I remember how, back in January, my thoughts regarding my employment choices were mainly about myself. Would I be selling out if I took the higher-paying receptionist job rather than trying to remain a medical transcriptionist, which was a job I loved?
Earlier this year, that question was causing me so much turmoil that I finally decided to put it into God's hands as to whether I would get the receptionist job and to stop worrying about the outcome.
Since beginning my work as the receptionist at Blind Services in March, my attitude toward this job has altered from thinking about satisfying myself to thinking more about helping other people--not just the lady today, but others who have called in during the months I have held this job.
I've found that being able to help other people has given me a deep, profound sense of joy. Being receptionist is not the most intellectually challenging job in the world; in fact it is frequently boring to the point of mind- numbness. But I'm finding that, while doing medical transcription satisfied my mind, being the receptionist at my office satisfies my heart--deeply. I have begun to feel an incredible sense of gratitude that I have this job specifically because I can help people while doing it.

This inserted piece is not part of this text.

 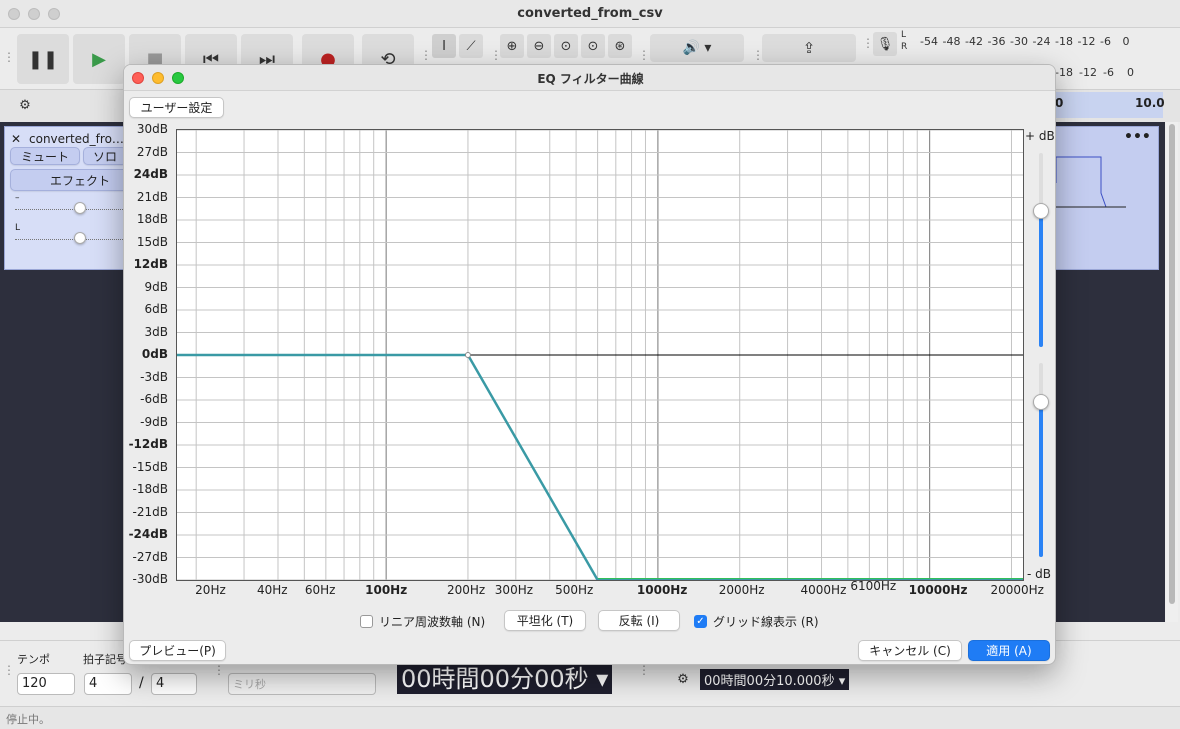 I want to click on record-meter-scale: -54 -48 -42 -36 -30 -24 -18 -12 -6 0, so click(x=1035, y=42).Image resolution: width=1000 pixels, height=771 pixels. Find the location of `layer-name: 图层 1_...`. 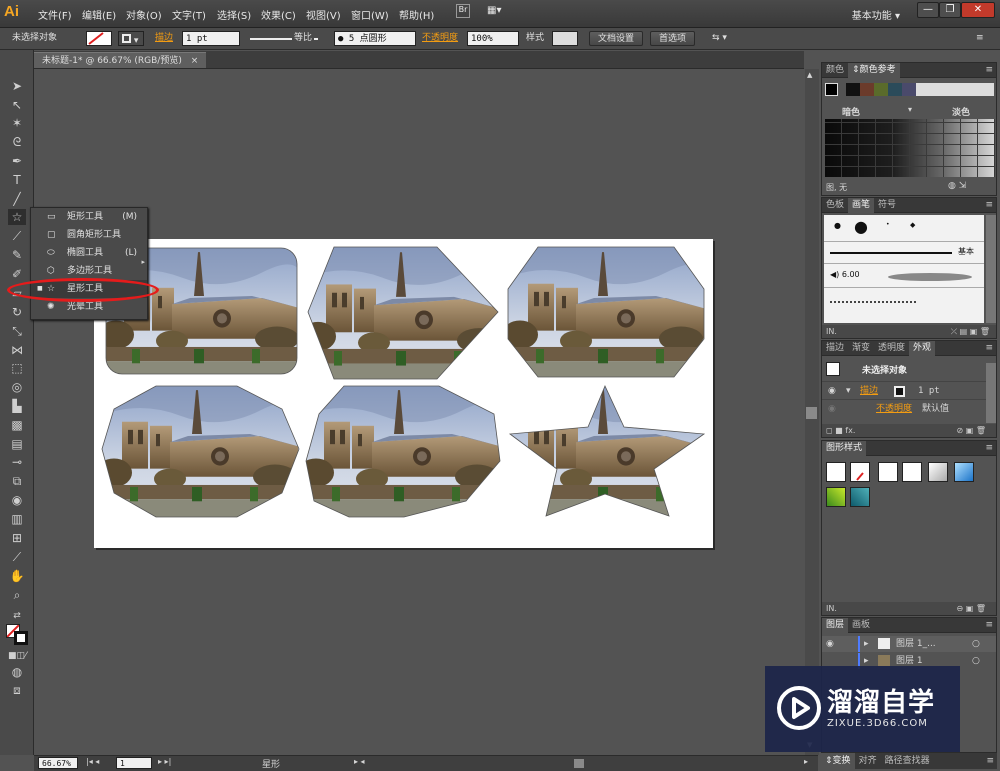

layer-name: 图层 1_... is located at coordinates (916, 644).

Ayn Rand would probably say that I like the ego-boost, and I don't doubt there's truth in that. but aside from ego-boost, it also gives me the hope that I am doing something useful with my life, that I am justifying my existence on this planet, that I am serving in at least a small way.
I don't always manage to help people. Sometimes I make mistakes. Sometimes I am in too much of a hurry, having to deal with multiple calls. Sometimes I simply don't know how to help or lack the language skills to help. I feel bad when that happens. But I'm still grateful for the times when I can help.
Some might call it corny, but I truly do feel that I have been blessed to have been hired for this job and blessed to be able to do what I have so far done in it.